Carole nodded. “Well, she was originally from Ireland, too, and it turns out she was Mrs. Donoghue’s great-great-aunt. Sarah had one daughter, Nora, who didn’t have any children, so when Nora died—she was ninety-nine—she left this house to Casey’s mom. That’s why the Donoghues came to America.”

“But I thought Sarah Royston lived in the school building,” I said, staring at Casey’s house.

“She did until she had this conversion, later in life. She turned that big mansion into a home for wayward girls—that’s what they actually called it: the Royston Home for Wayward Girls. Girls who got pregnant, or were abused, who ran away, whose parents couldn’t afford to take care of them, who had to leave home for whatever mysterious reason—she gave them a place to live. And she built this house for herself and Nora.”

“Girls who had to leave home,” I said, the words making me feel hollow.

“That was Sarah’s story,” Carole said. “That’s why she had a soft spot for girls who couldn’t live with their families. She was forced to leave her home in Ireland.”

“Who forced her?” I asked, my skin prickling.

“You’ve asked the right person,” Carole said with a smile. “I did my term project on her last spring.”

“Tell me,” I said.

“Her parents were dirt-poor, starving in the Famine, and needed money, so they sent her to America to work in the mills. They had a deal with Edward Sheffield—the mill owner—that she would work for him until she was twenty-five, and he’d send most of her wages back to her family in Ireland. Supposedly for her future.”

“She had no choice?” I asked.

“No. And it was really hard—standing in a sawmill with gigantic logs barreling down the river, below zero temperatures, no safety standards at all. People got cut by the saws, trapped between logs, even killed.” Carole paused for breath. “He was evil—he paid the lowest wages around, and he punished the workers. He beat them, withheld their pay. But Sarah was so smart, she figured out a way to make the production line run faster. Because she was making him so much money, he moved her into the office.”

“Big of him,” I said.

“Yeah, but wait! She took care of the books, convinced the state to run train tracks all the way to the mill so they could ship lumber all over the country. But one day Eddie-boy was down by the river, overseeing a wagon filled with logs from Canada, and he just disappeared.”

“He died?”

“Everyone assumed so. He was never seen again. And since no one else knew how to run the mill, Sarah took over and wound up owning the place the year she turned twenty-five. Cosmic, right?”

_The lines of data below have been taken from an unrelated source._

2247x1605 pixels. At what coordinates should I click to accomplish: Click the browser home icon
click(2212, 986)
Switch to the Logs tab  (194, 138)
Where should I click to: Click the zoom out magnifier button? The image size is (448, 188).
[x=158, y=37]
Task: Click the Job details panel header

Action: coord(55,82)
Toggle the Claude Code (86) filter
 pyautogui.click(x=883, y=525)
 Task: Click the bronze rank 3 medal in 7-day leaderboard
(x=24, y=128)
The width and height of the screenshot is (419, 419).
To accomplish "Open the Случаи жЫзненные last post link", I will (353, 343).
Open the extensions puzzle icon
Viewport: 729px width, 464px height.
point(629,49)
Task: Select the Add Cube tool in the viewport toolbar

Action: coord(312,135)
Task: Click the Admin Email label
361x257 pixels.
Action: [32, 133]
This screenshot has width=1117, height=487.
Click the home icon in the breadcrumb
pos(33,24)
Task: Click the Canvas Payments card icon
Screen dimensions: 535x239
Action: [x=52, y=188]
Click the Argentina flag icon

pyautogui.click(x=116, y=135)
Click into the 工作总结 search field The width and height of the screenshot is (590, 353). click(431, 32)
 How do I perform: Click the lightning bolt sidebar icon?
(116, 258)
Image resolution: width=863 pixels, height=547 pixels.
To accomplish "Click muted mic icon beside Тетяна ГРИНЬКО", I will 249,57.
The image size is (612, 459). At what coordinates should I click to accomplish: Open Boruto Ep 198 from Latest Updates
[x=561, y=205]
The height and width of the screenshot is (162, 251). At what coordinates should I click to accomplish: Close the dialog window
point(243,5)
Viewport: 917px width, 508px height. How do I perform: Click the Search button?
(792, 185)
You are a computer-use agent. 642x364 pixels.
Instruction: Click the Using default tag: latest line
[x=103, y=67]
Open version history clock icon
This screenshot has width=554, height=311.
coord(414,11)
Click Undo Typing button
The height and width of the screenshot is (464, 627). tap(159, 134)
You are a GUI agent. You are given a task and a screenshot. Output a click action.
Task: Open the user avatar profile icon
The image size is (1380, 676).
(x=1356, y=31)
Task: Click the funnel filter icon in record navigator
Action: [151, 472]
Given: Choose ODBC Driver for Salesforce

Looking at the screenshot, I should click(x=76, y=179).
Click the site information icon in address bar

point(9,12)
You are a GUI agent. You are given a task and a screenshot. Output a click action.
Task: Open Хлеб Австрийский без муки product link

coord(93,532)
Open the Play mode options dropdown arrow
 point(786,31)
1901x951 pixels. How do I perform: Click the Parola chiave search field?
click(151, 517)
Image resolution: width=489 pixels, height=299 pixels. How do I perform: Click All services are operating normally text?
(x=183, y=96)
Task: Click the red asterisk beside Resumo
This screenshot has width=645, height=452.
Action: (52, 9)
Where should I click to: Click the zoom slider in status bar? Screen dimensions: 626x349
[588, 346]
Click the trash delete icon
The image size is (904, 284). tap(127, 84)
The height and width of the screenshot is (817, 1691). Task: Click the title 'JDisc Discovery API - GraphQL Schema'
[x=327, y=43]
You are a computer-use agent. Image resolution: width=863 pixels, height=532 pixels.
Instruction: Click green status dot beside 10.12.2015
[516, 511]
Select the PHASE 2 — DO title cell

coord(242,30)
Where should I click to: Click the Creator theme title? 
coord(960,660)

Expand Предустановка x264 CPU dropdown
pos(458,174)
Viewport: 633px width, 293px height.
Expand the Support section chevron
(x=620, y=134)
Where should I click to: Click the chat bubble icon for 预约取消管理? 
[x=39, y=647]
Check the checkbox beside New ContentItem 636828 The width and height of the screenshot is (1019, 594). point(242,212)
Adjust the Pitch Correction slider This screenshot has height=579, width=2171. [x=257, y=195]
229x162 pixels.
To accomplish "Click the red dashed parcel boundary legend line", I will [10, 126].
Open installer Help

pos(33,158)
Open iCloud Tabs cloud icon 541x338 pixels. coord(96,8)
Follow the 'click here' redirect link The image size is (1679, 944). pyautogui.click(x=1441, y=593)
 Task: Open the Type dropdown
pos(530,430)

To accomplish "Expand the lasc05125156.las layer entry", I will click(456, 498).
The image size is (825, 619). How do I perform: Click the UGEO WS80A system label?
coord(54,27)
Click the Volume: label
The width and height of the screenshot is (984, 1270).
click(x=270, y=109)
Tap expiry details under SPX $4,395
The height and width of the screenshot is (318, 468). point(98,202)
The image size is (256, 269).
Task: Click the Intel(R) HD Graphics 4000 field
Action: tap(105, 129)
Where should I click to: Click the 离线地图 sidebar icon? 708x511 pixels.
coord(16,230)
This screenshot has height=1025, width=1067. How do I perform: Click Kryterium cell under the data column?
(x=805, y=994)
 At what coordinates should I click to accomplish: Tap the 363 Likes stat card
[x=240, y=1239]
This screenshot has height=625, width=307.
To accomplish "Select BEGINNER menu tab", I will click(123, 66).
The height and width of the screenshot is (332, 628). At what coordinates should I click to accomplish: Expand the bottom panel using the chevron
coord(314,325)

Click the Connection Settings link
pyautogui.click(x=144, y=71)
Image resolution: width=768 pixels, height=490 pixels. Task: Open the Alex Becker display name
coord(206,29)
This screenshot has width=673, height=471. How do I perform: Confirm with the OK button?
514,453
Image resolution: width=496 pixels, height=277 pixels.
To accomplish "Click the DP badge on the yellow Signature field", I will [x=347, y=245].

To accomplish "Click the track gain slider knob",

“Completely. I wonder what happened to him.”

“The official word is that he slipped into the river, and the current washed him out to sea. But I’ve always thought maybe …”

“What?” I asked, my spine tingling.

“Well, that Sarah …”

“Fought back,” I said.

“Exactly.”

“Do you think he attacked her or something?” I asked.

Carole was silent for a moment. “My mother says there are different ways of attacking. If you take away a person’s freedom and choices, that’s a type of violence. When that happens to you, you’re not going to stay docile forever. There’s always an uprising.”

“But Sarah was just one woman.”

“You think a woman can’t rise up?” Carole asked.

Those words, that one question, filled me with fire.

I thought of Sarah Royston—had Edward Sheffield driven her to a point where she couldn’t take it anymore? Had she waited for her chance and pushed him into the river? What would it take for a person to turn violent? I tried to imagine myself reaching that point. What would I do to protect myself, to win back my own freedom? I could never hurt someone; I was sure of it.

But there were other ways of fighting back.

As I contemplated that question, I saw Carole pack a snowball and whip it toward a row of winterberry bushes. A second later, one came whizzing back. I craned my neck, hoping it was Casey. But Chloe’s head poked up over the hedge, pelting us as we returned fire.

“No fair, two against one!” Chloe said.